Correio Braziliense
Bolsonaro quer arrastar as
Forças Armadas para uma aventura antidemocrática, o que não será fácil, mas nem
por isso devemos ser ingênuos a ponto de imaginar que é impossível
Foi deprimente o desfile de carros
blindados da Marinha na Esplanada dos Ministérios, ontem, para atender aos
caprichos do presidente Jair Bolsonaro. Na política, foi uma afronta à
democracia; no plano militar, demonstração de fraqueza. Para a política
externa, um vexame internacional, pois o Brasil foi classificado pelos
principais veículos de comunicação do mundo de uma banana republic, conforme o jornal
britânico The Guardian. Quem quiser que caia na conversa fiada de que a
“tanqueata” já estava programada para convidar solenemente Bolsonaro a
acompanhar os exercícios de guerra dos fuzileiros navais da Esquadra no campo
de manobras de Formosa (Goiás), onde é possível praticar fogo real.
As manobras fazem parte do programa de adestramento da Marinha e empregam seus principais meios de combate em terra, com exercícios que não podem ser realizados no Rio de Janeiro, onde estão concentrados os principais efetivos da Marinha. Entretanto, o desfi- le na Esplanada foi programada após a rejeição da proposta de restabelecimento do voto impresso, pela comissão especial da Câmara, que debateu o projeto da deputada Bia Kicis (PSL-DF), feito por encomenda de Bolsonaro. A votação fora acachapante: 23 votos contra 11. O presidente da Câmara, Arthur Lira (PP- AL), decidiu pôr a proposta em votação em plenário, nesta semana, o que motivou Bolsonaro a ordenar o desfile dos antiquados e fumacentos veículos de combate da Marinha.
O desfile foi constrangedor. Somente alguém
muito fora da realidade não é capaz de perceber o ridículo da situação, que
virou motivo de chacotas nas redes sociais. É imenso o desgaste das Forças
Armadas, ao serem empregadas com objetivos políticos de forma descarada.

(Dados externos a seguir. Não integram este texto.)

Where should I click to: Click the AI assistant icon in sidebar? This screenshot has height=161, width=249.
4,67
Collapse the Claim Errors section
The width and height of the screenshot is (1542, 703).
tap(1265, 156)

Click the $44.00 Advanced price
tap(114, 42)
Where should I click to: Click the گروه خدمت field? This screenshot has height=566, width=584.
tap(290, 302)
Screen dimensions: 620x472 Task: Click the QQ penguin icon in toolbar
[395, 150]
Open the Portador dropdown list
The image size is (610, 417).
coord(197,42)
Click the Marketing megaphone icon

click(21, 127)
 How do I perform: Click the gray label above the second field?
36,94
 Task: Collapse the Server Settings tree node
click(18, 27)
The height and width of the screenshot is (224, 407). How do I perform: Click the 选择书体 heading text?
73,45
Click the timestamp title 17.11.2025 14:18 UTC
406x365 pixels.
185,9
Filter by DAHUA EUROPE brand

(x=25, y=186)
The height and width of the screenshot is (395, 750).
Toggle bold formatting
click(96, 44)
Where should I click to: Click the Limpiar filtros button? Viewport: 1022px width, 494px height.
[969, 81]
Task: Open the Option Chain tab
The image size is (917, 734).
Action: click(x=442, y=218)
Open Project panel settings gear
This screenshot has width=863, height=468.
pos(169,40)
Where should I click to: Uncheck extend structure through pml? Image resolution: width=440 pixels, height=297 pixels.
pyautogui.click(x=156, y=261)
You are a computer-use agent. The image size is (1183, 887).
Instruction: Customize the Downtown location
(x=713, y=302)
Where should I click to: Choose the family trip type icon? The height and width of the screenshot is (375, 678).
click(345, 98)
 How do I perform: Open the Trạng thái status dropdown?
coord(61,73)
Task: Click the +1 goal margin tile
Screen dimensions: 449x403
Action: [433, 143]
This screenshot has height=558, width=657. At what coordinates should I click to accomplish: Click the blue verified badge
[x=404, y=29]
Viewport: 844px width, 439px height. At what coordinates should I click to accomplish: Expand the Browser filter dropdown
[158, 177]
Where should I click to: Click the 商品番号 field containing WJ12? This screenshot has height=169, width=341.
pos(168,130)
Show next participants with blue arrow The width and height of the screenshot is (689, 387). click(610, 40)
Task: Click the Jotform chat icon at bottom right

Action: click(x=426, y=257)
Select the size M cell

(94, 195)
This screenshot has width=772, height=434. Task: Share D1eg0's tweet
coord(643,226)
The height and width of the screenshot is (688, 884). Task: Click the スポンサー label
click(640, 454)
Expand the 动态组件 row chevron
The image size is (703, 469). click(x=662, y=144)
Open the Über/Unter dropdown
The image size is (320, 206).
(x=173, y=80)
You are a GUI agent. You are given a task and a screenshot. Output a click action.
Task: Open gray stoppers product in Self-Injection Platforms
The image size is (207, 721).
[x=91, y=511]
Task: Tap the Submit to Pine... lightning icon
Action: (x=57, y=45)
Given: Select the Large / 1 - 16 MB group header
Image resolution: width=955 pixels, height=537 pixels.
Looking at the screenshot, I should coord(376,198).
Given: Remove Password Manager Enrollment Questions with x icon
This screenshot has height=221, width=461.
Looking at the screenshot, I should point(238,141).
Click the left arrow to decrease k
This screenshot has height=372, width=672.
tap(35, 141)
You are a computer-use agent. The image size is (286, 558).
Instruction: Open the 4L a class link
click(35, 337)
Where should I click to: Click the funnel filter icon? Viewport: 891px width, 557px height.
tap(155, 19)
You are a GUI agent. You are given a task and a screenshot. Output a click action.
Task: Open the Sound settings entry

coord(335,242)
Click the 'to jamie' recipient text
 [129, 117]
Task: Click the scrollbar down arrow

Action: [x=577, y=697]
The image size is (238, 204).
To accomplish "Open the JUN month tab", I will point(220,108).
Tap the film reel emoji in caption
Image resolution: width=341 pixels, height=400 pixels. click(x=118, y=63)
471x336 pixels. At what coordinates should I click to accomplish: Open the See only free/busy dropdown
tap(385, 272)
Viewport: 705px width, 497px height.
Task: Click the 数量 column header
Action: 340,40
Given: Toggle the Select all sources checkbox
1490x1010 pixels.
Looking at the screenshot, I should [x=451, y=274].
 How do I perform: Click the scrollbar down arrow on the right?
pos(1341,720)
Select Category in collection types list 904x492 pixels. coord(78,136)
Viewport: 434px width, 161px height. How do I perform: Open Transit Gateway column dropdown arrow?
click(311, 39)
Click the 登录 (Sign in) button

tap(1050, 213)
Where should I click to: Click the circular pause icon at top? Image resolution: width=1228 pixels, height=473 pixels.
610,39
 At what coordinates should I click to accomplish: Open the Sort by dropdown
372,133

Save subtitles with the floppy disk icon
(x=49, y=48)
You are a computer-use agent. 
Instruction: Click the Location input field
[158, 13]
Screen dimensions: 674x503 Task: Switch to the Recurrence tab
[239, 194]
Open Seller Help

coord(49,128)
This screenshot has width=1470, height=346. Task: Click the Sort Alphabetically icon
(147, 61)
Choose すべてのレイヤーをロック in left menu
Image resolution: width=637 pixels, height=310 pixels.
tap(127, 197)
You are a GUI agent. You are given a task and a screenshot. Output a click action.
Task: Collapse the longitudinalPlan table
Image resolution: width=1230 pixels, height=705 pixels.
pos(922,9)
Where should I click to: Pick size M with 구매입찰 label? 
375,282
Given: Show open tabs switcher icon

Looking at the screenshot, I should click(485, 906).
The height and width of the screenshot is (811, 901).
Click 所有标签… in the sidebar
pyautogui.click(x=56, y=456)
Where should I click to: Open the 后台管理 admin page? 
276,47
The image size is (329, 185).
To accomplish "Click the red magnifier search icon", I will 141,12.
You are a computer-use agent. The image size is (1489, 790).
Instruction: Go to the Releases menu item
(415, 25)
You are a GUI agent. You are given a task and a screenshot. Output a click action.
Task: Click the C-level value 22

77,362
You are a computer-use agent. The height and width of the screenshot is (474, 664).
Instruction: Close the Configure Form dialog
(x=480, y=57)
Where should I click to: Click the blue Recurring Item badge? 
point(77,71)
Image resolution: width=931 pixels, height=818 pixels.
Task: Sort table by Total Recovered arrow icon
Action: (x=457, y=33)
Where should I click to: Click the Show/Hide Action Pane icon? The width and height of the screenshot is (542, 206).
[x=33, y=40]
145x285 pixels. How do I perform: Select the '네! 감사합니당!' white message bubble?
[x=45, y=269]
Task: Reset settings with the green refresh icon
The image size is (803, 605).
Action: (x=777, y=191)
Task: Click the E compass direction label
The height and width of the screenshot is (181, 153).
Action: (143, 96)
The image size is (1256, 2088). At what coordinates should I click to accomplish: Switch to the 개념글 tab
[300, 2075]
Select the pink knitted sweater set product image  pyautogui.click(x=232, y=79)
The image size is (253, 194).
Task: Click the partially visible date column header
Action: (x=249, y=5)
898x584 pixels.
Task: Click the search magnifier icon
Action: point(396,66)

Entretanto, o desfile revelou o sucateamento dos equipamentos de combate da
Marinha. Não é difícil imaginar a gozação nos gabinetes presidenciais dos
nossos vizinhos da Argentina, do Chile, da Colômbia e da Venezuela. Nas redes,
circulavam piadas hilárias, uma delas era de que nunca foi tão fácil para a
Bolívia conquistar seu acesso ao mar; outra, que o Paraguai já pode invadir
Brasil, mais uma vez.
Nada disso, porém, muda as intenções de
Bolsonaro. Para quem acha que pode fechar o Supremo Tribunal Federal (STF) com
um cabo e dois soldados, exibir os tanques na Esplanada não deixa de ser uma
demonstração de poder, ou seja, de força suficiente para melar as eleições de
2022, como vem ameaçando. Bolsonaro quer arrastar as Forças Armadas para
essa aventura antidemocrática, o que não será fácil, mas nem por isso
devemos ser ingênuos a ponto de imaginar que é impossível. Quem deu a
demonstração de ontem é capaz de pôr em prática a ideia de jerico. Por isso
mesmo, mais importante do que o desfile, foram as reações políticas, no
Congresso e na sociedade, bem como nas redes sociais e na mídia internacional.
Isolamento
Bolsonaro revelou isolamento político. Toda a cadeia de sucessão da Presidência
ausentou-se da solenidade. O vice-presidente da República, general Hamilton
Mourão, disse que não foi convidado. O presidente da Câmara, Arthur Lira
(PP-AL), classificou o desfile como uma “trágica coincidência” com a votação do
voto impresso. O presidente do Senado, Rodrigo Pacheco (DEM-MG), também não
compareceu. O presidente do Supremo, ministro Luiz Fux, já havia dito que não
conversa com Bolsonaro enquanto o presidente da República não honrar os
compromissos que assumiu na conversa entre ambos.
O presidente da República fomenta uma crise militar e deseja a ruptura político-institucional para permanecer no poder e subjugar o Congresso e o Supremo. Isso somente não ocorre porque a correlação de forças hoje não é favorável, mas reproduz a estratégia do ex-presidente Donald Trump nas eleições dos Estados Unidos, que tentou melar a apuração e impedir a posse do presidente Joe Biden. Essa derrota isolou Bolsonaro internacionalmente. No plano interno, a irresponsabilidade na crise sanitária, a inflação ascendente e o grande número de desempregados volatilizaram o seu projeto de reeleição, conforme apontam as pesquisas. Bolsonaro perdeu a expectativa de poder após 2022. Por isso, acorda e dorme pensando em como evitar que isso ocorra.